Researchers at Korea’s Institute for Basic Science (IBS) have developed a new gene-editing platform called transcription activator-like effector-linked deaminases, or TALEDs — base editors capable of performing A-to-G base conversion in mitochondria.
The team’s discovery was the culmination of a decades-long journey to cure human genetic diseases, and could be considered to be the final missing piece of the puzzle in gene-editing technology. It has been published in the journal Cell.
From the identification of the first restriction enzyme in 1968, to the invention of polymerase chain reaction (PCR) in 1985 and the demonstration of CRISPR-mediated genome editing in 2013, each new breakthrough discovery in biotechnology further improved our ability to manipulate DNA, the blueprint of life. In particular, the recent development of the CRISPR-Cas system, or ‘genetic scissors’, has allowed for comprehensive genome editing of living cells. This opened new possibilities for treating previously incurable genetic diseases by editing the mutations out of our genome.
However, while gene editing has been largely successful in the nuclear genome of the cells, scientists have been unsuccessful in editing the mitochondria, which also have their own genome. Mitochondria, the so-called ‘powerhouse of the cells’, are tiny organelles in cells that serve as energy-generating factories. As it is an important organelle for energy metabolism, if the gene is mutated, it causes serious genetic diseases related to energy metabolism.

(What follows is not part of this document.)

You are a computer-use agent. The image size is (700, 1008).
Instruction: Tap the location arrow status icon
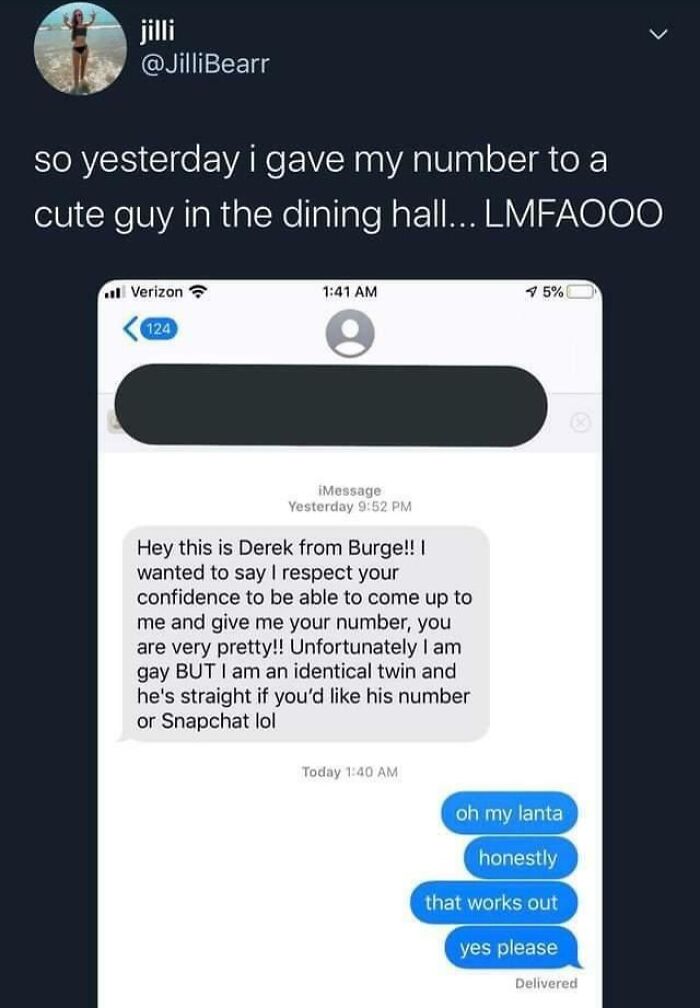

“There are some extremely nasty hereditary diseases arising due to defects in mitochondrial DNA,” said Jin-Soo Kim, Director of the IBS Center for Genome Engineering. “For example, Leber hereditary optic neuropathy (LHON), which causes sudden blindness in both eyes, is caused by a simple single point mutation in mitochondrial DNA.”
Another mitochondrial gene-related disease includes mitochondrial encephalomyopathy with lactic acidosis and stroke-like episodes (MELAS), which slowly destroys the patient’s brain. Some studies even suggest abnormalities in mitochondrial DNA may also be responsible for degenerative diseases such as Alzheimer’s disease and muscular dystrophy.
The mitochondrial genome is inherited from the maternal line. There are 90 known disease-causing point mutations in mitochondrial DNA, which in total affects at least one in 5000 individuals. Many existing genome editing tools cannot be used due to limitations in the method of delivery to mitochondria. For example, the CRISPR-Cas platform is not applicable for editing these mutations in mitochondria, because the guide RNA is unable to enter the organelle itself.
“Another problem is that there is a dearth of animal models of these mitochondrial diseases; This is because it is currently not possible to engineer mitochondrial mutations necessary to create animal models,” Kim said. “Lack of animal models makes it very difficult to develop and test therapeutics for these diseases.”
As such, reliable technology to edit mitochondrial DNA is one of the last frontiers of genome engineering that must be explored in order to conquer all known genetic diseases, and the world’s most scientists have endeavoured for years to make it a reality.
In 2020, researchers led by David R Liu of the Broad Institute of Harvard and MIT created a new base editor named DddA-derived cytosine base editors (DdCBEs) that can perform C-to-T conversion from DNA in mitochondria. This was made possible by creating a new gene-editing technology called base editing, which converts a single nucleotide base into another without breaking the DNA. However, this technique also had its limitations. Not only is it restricted to C-to-T conversion, but it is mostly limited to the TC motif, making it effectively a TC-TT converter. This means that it can correct only nine out of 90 (10%) confirmed pathogenic mitochondrial point mutations. For a long time, A-to-G conversion of mitochondrial DNA was thought to be impossible.